- _SUPPLIED MATERIAL_
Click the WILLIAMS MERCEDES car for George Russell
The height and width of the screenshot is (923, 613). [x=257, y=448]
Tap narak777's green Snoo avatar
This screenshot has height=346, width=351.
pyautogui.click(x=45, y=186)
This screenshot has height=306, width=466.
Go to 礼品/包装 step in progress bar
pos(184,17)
==
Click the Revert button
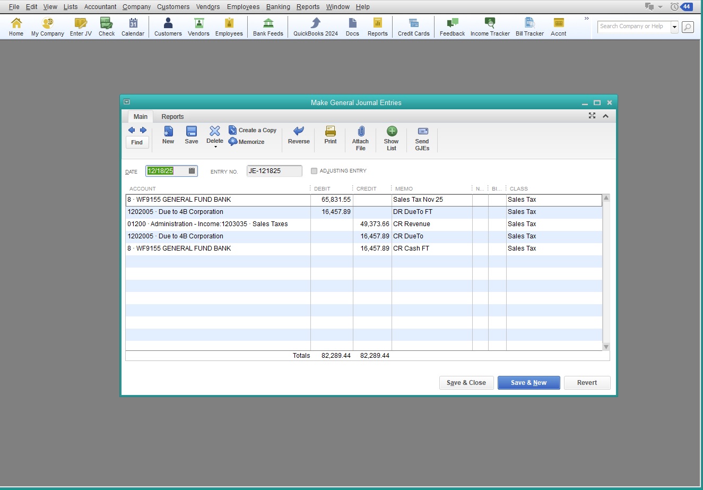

- _GOAL OF THE EXERCISE_
Go back to the listing above. Copy word for word the lines from the one with "Click the WILLIAMS" through the one with "This screenshot has height=306, width=466.", and nothing more.

- _REPLY_
Click the WILLIAMS MERCEDES car for George Russell
The height and width of the screenshot is (923, 613). [x=257, y=448]
Tap narak777's green Snoo avatar
This screenshot has height=346, width=351.
pyautogui.click(x=45, y=186)
This screenshot has height=306, width=466.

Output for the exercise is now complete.